Nothing but the lines from the one containing "792x738 pixels. Task: Click" through the last line of the data below should be returned, each copied exactly.

Extracted data entries:
====

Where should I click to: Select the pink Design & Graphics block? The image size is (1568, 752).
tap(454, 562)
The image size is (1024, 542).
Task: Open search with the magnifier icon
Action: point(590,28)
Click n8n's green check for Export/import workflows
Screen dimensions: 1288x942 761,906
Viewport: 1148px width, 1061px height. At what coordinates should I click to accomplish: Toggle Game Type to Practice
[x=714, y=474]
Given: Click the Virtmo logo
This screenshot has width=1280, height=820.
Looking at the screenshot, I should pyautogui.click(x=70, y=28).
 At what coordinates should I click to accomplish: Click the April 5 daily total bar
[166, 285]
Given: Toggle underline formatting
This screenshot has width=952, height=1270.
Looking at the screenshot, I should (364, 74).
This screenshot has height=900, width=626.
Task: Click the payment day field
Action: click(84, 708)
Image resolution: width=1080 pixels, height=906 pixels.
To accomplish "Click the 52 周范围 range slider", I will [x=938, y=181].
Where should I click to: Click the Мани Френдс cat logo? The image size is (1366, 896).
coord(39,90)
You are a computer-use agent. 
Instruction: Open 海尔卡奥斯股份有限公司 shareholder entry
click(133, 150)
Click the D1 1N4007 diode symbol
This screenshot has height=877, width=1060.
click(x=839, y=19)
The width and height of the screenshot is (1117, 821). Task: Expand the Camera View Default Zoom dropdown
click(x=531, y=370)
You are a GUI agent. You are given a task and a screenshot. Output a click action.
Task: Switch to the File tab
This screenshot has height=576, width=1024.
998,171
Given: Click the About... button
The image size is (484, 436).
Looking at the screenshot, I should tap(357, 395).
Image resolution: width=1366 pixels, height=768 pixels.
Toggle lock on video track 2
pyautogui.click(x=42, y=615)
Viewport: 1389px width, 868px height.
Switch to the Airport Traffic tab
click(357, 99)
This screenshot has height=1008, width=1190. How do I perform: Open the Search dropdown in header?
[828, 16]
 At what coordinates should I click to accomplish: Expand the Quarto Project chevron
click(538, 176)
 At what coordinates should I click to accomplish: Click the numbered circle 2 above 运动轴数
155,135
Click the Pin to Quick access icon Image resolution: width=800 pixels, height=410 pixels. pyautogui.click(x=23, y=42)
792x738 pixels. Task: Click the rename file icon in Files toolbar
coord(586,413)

====

● **EXPECTED OUTPUT**:
792x738 pixels. Task: Click the rename file icon in Files toolbar
coord(586,413)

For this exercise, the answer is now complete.